* _Saved data entries_
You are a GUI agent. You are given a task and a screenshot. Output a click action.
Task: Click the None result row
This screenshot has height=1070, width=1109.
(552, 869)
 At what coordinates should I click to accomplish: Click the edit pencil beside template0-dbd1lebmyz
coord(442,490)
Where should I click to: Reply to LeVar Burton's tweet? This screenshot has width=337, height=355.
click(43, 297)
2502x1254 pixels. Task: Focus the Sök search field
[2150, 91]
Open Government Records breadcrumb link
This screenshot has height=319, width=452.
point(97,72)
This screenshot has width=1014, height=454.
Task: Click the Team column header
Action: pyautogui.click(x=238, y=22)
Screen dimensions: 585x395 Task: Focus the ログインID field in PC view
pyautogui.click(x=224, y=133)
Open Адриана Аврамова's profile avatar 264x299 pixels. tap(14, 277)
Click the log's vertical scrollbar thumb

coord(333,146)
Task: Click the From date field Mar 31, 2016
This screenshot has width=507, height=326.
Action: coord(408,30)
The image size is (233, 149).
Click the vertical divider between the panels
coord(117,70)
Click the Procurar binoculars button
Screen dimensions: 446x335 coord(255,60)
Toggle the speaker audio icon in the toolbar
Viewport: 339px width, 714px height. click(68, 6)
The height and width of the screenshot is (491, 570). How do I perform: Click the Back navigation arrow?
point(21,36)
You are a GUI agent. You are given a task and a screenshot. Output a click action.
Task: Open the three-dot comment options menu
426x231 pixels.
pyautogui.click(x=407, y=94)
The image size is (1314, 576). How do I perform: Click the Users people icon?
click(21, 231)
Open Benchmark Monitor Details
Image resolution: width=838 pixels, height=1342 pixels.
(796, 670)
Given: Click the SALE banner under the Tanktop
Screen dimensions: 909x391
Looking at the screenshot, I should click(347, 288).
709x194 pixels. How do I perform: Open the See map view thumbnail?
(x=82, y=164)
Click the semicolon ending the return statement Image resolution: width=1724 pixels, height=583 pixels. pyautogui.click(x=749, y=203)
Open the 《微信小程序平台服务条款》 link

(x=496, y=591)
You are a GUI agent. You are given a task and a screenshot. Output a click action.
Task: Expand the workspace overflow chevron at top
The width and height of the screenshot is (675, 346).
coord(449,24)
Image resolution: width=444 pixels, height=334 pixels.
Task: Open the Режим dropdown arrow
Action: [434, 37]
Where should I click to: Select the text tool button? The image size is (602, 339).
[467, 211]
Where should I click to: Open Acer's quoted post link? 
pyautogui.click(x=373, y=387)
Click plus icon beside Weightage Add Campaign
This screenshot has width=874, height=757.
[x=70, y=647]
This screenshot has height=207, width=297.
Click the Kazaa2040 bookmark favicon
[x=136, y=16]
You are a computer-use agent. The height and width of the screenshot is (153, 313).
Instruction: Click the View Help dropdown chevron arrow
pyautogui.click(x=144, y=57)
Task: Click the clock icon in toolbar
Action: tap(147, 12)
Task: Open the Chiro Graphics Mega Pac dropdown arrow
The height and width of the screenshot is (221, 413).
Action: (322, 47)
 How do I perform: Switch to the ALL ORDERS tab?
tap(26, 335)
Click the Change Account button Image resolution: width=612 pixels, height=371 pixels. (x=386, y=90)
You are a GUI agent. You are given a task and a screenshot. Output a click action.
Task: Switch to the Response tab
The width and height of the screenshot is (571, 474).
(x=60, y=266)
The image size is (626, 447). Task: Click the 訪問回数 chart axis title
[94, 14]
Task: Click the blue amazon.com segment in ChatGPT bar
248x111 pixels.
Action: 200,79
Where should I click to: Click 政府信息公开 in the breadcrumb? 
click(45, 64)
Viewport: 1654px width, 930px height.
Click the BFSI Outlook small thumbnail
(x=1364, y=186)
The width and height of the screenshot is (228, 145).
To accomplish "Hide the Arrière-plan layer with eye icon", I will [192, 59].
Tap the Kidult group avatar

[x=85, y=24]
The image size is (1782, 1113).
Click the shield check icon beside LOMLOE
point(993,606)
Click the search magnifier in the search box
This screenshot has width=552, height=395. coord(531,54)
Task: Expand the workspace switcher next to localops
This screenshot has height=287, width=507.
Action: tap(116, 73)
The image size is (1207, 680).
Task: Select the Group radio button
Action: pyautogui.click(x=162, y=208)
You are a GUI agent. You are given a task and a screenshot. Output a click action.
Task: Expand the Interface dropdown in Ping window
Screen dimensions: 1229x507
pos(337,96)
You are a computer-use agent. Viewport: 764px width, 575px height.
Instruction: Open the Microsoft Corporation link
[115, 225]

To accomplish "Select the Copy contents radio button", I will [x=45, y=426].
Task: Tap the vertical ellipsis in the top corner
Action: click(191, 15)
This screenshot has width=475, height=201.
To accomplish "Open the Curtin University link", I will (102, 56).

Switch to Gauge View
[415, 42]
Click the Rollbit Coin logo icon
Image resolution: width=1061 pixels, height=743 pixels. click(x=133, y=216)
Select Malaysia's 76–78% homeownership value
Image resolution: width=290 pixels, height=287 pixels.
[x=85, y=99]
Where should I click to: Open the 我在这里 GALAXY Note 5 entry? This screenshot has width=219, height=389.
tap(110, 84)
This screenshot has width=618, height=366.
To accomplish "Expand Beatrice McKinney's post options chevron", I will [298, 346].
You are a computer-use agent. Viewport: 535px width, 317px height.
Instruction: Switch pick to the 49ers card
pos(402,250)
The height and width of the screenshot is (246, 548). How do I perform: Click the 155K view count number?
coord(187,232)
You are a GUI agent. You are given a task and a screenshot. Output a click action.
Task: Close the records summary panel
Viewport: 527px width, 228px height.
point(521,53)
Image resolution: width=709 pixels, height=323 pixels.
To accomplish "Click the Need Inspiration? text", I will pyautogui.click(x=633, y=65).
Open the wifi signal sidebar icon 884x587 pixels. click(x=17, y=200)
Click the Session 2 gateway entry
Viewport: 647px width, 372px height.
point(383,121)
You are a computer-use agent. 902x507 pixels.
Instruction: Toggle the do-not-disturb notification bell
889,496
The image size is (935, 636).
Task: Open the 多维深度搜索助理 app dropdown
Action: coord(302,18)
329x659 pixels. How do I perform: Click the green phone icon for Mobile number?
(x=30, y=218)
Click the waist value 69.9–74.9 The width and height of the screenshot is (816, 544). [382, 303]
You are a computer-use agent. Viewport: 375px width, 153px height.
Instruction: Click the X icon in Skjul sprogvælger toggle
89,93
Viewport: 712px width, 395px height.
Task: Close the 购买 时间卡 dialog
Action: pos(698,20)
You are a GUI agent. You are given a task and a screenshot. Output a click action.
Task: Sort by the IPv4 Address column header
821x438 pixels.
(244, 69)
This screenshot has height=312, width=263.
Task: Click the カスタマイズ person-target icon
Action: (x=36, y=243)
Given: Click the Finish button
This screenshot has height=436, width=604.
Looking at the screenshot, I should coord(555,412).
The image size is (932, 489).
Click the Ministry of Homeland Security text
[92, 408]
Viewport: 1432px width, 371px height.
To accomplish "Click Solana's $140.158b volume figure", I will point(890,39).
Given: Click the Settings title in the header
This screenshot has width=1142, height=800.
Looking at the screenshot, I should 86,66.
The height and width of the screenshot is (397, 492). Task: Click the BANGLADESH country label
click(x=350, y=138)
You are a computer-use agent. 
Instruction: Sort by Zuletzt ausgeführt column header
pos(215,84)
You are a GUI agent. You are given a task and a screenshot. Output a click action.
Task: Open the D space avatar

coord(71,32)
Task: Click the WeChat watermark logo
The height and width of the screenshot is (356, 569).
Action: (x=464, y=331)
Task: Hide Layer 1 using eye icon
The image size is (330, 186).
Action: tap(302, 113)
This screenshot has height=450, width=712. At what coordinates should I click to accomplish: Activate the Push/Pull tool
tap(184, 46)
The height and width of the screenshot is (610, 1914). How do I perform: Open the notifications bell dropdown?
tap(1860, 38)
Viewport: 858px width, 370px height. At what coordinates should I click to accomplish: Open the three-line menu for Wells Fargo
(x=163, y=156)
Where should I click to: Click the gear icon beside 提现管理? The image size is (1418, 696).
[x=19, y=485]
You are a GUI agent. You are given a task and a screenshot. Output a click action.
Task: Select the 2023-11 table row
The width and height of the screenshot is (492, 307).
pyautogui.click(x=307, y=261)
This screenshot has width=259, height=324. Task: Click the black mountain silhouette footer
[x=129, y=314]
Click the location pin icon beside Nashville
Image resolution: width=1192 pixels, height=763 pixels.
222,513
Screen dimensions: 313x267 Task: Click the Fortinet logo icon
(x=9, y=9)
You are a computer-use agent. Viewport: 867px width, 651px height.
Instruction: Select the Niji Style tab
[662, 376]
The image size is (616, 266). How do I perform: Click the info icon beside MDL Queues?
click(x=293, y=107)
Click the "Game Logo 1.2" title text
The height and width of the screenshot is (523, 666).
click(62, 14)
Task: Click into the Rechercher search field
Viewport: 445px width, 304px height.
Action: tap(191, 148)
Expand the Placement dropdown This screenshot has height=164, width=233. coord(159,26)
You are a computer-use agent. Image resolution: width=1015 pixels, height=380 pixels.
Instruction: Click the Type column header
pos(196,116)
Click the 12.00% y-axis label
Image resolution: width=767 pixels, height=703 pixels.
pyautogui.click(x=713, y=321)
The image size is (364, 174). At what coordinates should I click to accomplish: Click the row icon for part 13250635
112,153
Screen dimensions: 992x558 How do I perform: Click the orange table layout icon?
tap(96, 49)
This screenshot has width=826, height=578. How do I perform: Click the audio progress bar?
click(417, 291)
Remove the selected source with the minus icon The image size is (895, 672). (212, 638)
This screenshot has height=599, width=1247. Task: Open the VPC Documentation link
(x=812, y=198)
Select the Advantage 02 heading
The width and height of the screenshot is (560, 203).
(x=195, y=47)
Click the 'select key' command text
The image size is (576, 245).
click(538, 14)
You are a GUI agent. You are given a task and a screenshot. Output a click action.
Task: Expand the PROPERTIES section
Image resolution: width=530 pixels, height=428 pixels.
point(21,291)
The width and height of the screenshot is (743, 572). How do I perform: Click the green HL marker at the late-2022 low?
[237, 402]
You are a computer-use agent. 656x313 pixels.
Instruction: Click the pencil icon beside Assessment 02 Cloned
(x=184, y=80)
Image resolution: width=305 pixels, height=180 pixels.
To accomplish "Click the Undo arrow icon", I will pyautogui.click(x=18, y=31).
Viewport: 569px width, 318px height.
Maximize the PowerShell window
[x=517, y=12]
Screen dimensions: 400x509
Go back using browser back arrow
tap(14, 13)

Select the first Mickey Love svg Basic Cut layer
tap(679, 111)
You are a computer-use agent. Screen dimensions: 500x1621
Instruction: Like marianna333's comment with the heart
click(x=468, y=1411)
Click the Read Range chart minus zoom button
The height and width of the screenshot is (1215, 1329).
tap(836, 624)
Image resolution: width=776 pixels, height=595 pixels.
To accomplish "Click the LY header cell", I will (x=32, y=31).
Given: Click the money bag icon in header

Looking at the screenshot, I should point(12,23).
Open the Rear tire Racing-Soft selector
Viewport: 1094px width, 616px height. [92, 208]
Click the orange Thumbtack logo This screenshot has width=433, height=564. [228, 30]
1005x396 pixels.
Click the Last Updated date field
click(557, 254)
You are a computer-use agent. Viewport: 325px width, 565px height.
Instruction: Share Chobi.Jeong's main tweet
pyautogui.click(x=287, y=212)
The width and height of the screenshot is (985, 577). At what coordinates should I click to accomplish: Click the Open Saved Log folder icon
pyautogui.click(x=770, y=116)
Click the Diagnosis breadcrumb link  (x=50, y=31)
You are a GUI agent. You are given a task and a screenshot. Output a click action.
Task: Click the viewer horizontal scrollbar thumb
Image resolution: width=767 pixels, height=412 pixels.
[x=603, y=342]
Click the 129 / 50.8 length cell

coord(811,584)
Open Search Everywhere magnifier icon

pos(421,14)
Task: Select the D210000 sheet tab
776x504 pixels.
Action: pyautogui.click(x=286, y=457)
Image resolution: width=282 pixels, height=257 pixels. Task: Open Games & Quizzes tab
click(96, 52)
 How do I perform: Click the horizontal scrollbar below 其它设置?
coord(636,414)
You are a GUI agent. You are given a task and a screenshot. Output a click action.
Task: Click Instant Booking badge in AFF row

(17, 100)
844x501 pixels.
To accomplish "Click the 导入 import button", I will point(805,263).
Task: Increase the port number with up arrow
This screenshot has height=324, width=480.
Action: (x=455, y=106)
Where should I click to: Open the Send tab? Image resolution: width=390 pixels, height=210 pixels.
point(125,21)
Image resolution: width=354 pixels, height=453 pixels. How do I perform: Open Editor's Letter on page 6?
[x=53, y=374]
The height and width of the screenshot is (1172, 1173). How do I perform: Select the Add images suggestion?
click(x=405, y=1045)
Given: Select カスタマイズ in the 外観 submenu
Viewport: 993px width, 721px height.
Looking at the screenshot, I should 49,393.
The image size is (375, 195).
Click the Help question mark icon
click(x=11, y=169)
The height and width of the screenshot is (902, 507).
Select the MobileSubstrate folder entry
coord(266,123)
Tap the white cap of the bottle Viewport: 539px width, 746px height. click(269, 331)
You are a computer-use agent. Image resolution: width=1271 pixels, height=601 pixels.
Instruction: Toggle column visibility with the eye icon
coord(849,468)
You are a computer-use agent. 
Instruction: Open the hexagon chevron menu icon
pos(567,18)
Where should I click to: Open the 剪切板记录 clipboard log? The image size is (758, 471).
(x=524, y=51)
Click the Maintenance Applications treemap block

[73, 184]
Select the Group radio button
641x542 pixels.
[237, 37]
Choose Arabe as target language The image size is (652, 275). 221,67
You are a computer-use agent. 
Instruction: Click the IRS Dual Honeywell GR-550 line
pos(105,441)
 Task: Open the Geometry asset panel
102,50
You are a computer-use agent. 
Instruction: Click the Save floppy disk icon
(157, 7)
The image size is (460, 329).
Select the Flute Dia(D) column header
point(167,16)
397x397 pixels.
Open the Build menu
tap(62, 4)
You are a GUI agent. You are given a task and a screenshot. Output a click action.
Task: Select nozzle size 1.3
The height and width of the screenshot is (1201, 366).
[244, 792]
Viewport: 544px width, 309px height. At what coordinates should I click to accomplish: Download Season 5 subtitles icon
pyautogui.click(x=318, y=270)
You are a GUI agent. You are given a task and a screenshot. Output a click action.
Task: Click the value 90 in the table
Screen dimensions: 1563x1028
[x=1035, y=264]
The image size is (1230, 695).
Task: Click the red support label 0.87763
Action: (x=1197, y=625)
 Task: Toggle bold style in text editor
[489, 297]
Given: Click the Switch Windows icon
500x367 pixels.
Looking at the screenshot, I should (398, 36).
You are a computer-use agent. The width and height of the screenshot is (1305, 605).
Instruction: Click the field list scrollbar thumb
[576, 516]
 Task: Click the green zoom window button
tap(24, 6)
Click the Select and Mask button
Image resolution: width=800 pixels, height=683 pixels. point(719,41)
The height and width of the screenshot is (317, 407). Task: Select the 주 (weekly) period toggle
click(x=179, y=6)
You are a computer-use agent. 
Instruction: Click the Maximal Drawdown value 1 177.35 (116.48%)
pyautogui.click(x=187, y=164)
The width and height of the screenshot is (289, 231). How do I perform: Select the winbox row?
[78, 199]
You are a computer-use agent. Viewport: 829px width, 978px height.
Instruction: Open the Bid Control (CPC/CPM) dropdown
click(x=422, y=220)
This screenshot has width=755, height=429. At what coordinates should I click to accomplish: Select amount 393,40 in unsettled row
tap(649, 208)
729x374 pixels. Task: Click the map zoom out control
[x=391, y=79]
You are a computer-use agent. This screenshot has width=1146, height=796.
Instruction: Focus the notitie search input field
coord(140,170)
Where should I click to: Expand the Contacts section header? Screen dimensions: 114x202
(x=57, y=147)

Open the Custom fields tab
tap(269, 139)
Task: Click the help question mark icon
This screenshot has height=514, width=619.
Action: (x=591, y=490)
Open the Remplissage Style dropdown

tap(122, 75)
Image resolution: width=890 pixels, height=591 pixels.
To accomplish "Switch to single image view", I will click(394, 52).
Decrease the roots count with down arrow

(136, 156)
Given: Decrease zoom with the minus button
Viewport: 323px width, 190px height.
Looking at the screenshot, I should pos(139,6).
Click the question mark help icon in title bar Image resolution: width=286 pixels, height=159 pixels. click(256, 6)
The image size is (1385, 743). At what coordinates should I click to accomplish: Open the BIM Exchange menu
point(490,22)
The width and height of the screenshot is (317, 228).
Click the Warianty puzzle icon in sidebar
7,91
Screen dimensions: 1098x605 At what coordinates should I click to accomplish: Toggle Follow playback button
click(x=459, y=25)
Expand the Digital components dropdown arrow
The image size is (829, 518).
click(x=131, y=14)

* _ABOUT THIS TASK_
Repeat, exactly as they stand above, the lines from the line with "Where should I click to: Select" to the line with "You are a computer-use agent. Viewport: 764px", both lines included.

* _RESULT BELOW_
Where should I click to: Select the text tool button? The image size is (602, 339).
[467, 211]
Where should I click to: Open Acer's quoted post link? 
pyautogui.click(x=373, y=387)
Click plus icon beside Weightage Add Campaign
This screenshot has width=874, height=757.
[x=70, y=647]
This screenshot has height=207, width=297.
Click the Kazaa2040 bookmark favicon
[x=136, y=16]
You are a computer-use agent. The height and width of the screenshot is (153, 313).
Instruction: Click the View Help dropdown chevron arrow
pyautogui.click(x=144, y=57)
Task: Click the clock icon in toolbar
Action: tap(147, 12)
Task: Open the Chiro Graphics Mega Pac dropdown arrow
The height and width of the screenshot is (221, 413).
Action: (322, 47)
 How do I perform: Switch to the ALL ORDERS tab?
tap(26, 335)
Click the Change Account button Image resolution: width=612 pixels, height=371 pixels. (x=386, y=90)
You are a GUI agent. You are given a task and a screenshot. Output a click action.
Task: Switch to the Response tab
The width and height of the screenshot is (571, 474).
(x=60, y=266)
The image size is (626, 447). Task: Click the 訪問回数 chart axis title
[94, 14]
Task: Click the blue amazon.com segment in ChatGPT bar
248x111 pixels.
Action: 200,79
Where should I click to: Click 政府信息公开 in the breadcrumb? 
click(45, 64)
Viewport: 1654px width, 930px height.
Click the BFSI Outlook small thumbnail
(x=1364, y=186)
The width and height of the screenshot is (228, 145).
To accomplish "Hide the Arrière-plan layer with eye icon", I will [192, 59].
Tap the Kidult group avatar

[x=85, y=24]
The image size is (1782, 1113).
Click the shield check icon beside LOMLOE
point(993,606)
Click the search magnifier in the search box
This screenshot has width=552, height=395. coord(531,54)
Task: Expand the workspace switcher next to localops
This screenshot has height=287, width=507.
Action: tap(116, 73)
The image size is (1207, 680).
Task: Select the Group radio button
Action: pyautogui.click(x=162, y=208)
You are a GUI agent. You are given a task and a screenshot. Output a click action.
Task: Expand the Interface dropdown in Ping window
Screen dimensions: 1229x507
pos(337,96)
You are a computer-use agent. Viewport: 764px width, 575px height.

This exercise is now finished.